13. A system according to claim 12, wherein:

the analytical tool is operable to measure the relative intensity of an emission spectrum of the plasma as a function of wavelength.

14. A system according to claim 12, wherein:

the analytical tool is an optical emission spectrograph (OES).

15. A system according to claim 1, wherein:

the processing device is further operable to generate the ideal model of chamber conditions.

15. A system according to claim 11, wherein:

the processing device is operable to compare the current model to the ideal model by performing a multivariate primary component analysis on the current and ideal models.

16. A system according to claim 11, wherein:

the processing device is operable to determine whether to manufacture a device using the process chamber depending upon whether the current model is within a selected confidence level of the ideal model.

17. A system according to claim 11, wherein:

the processing device is operable to determine to process at least one cycling workpiece in the process chamber when the current model is outside a selected confidence level of the ideal model

18. A system according to claim 11, further comprising:

a controller operable to allow a user to select a confidence level for the comparison of the current and ideal models.

19. A system according to claim 11, further comprising:

a gas-delivery system configured to introduce gases into the process chamber; and

a pressure-control system for maintaining a selected pressure within the process chamber during processing.

20. A system according to claim 18, wherein:

the controller is further operable to control the processing of the workpiece in the process chamber.

21. A system according to claim 11, wherein the workpiece includes a silicon wafer.

22. A computer program product embedded in a computer-readable storage medium, comprising:

computer program code for receiving spectral data corresponding to the optical emission of a plasma during processing of a workpiece; and

computer program code for analyzing at least a portion of the spectral data to generate a current model of chamber conditions based on the analyzed spectral data; and

computer program code for comparing the current model of spectral data with an ideal model of spectral data to determine whether the current and ideal models match within a selected confidence level.

23. A computer program product according to claim 22, further comprising:

computer program code for generating the ideal model of chamber conditions.

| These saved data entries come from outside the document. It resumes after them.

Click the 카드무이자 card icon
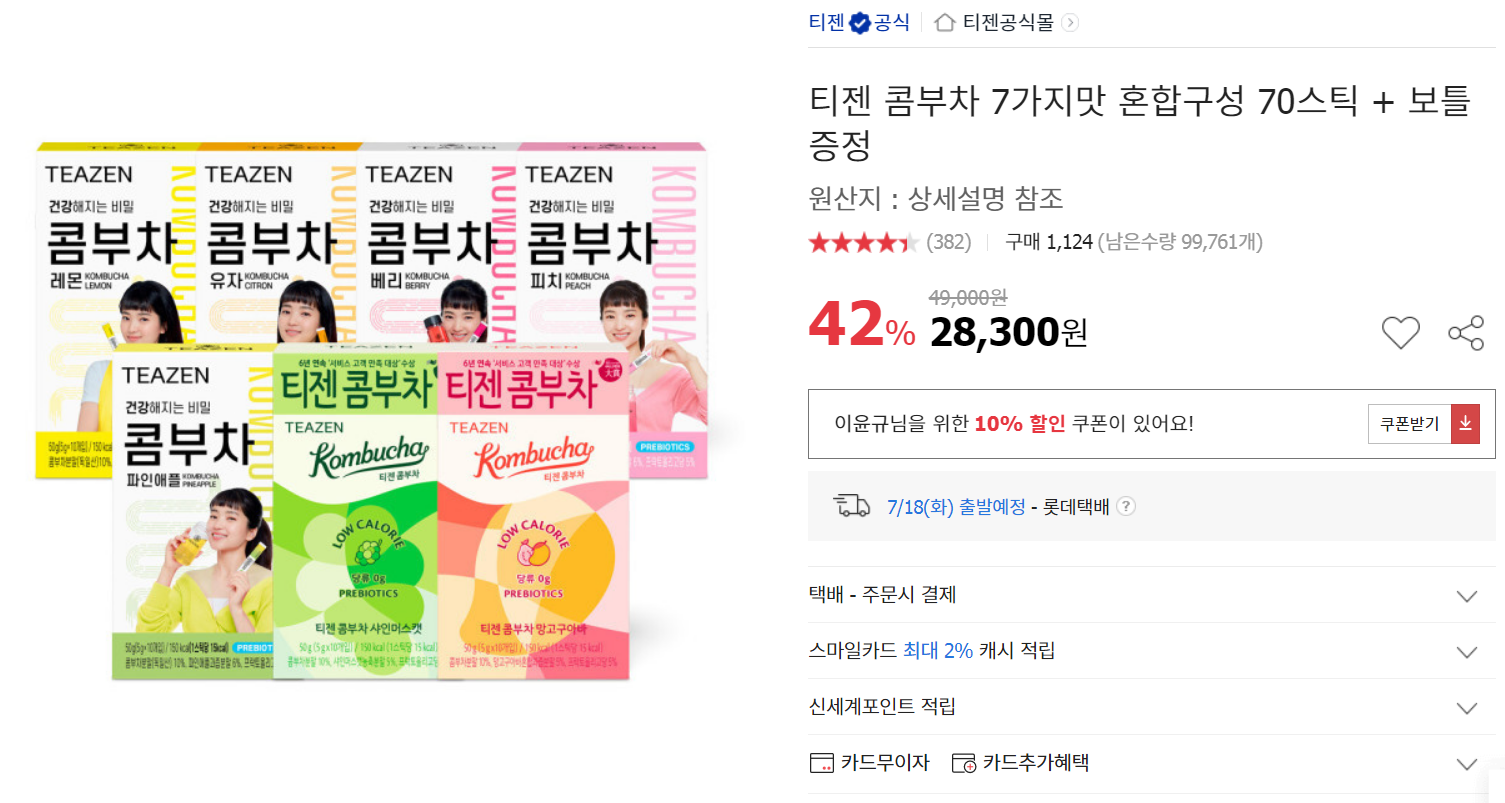Image resolution: width=1505 pixels, height=803 pixels. click(x=820, y=763)
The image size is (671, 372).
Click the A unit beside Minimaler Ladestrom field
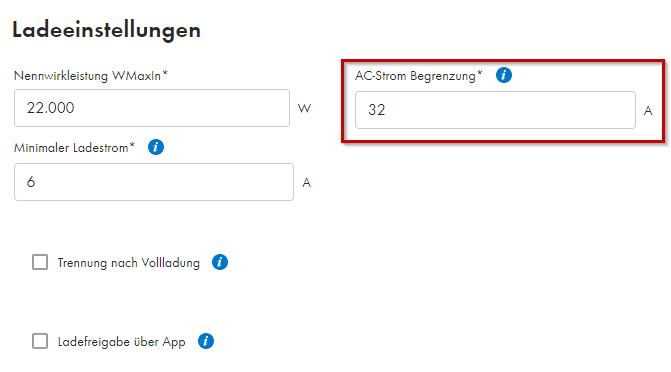click(x=306, y=183)
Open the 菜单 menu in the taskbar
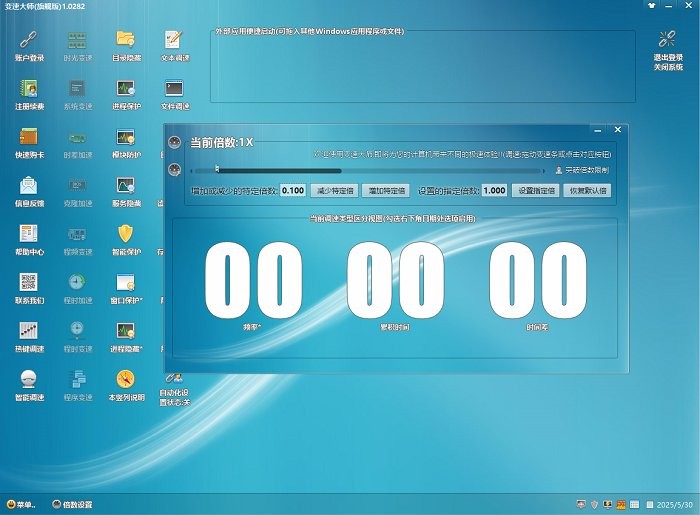This screenshot has height=515, width=700. [21, 504]
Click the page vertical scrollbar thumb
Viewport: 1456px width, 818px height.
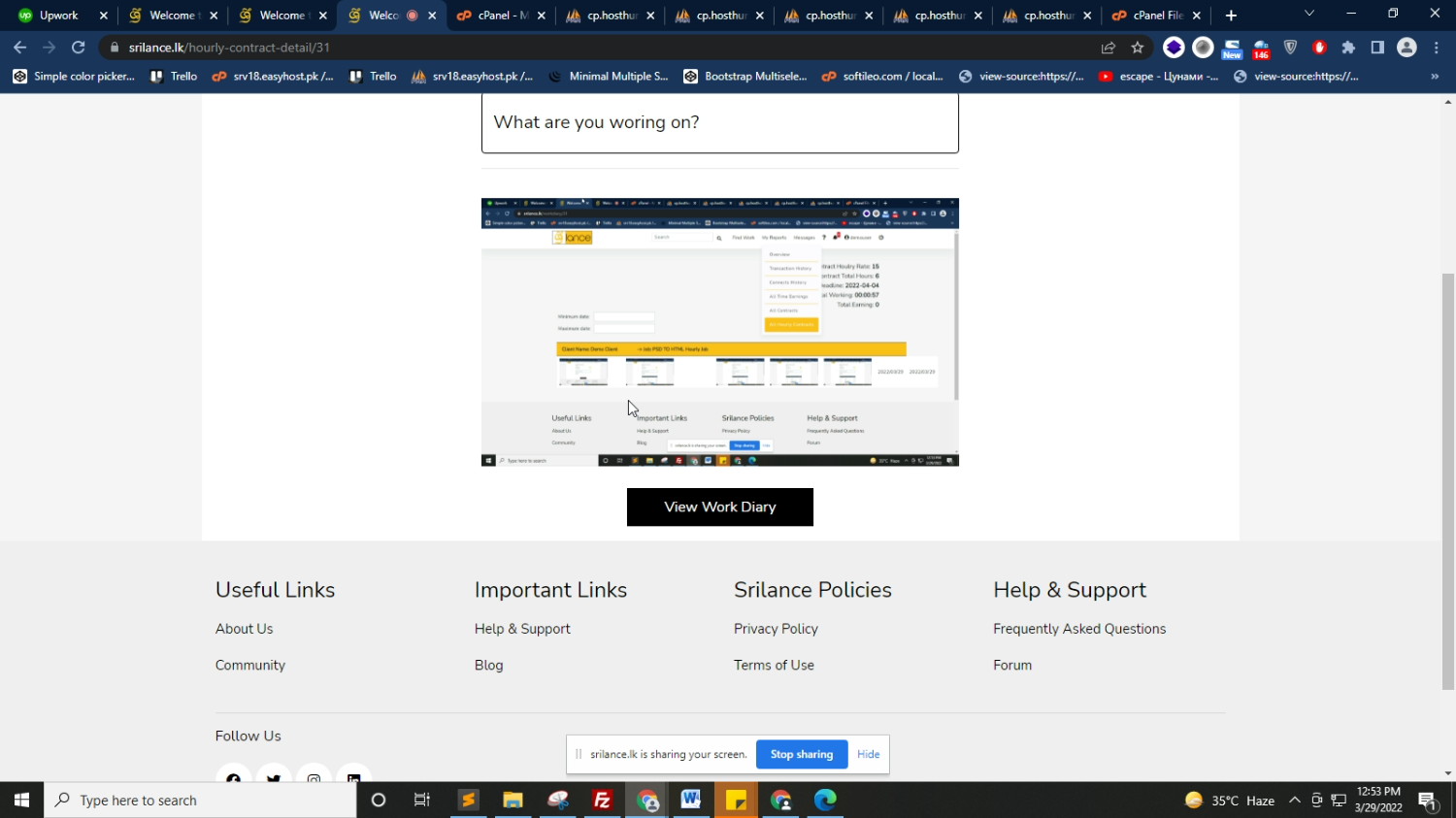(x=1448, y=480)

24. A computer program product according to claim 22, wherein:

computer program code for comparing the current and ideal models includes computer code for performing multivariate primary component analysis on the current and ideal models.

25. A computer program produce according to claim 22, further comprising:

computer program code for indicating to an operator whether the current and ideal models match within a selected confidence level.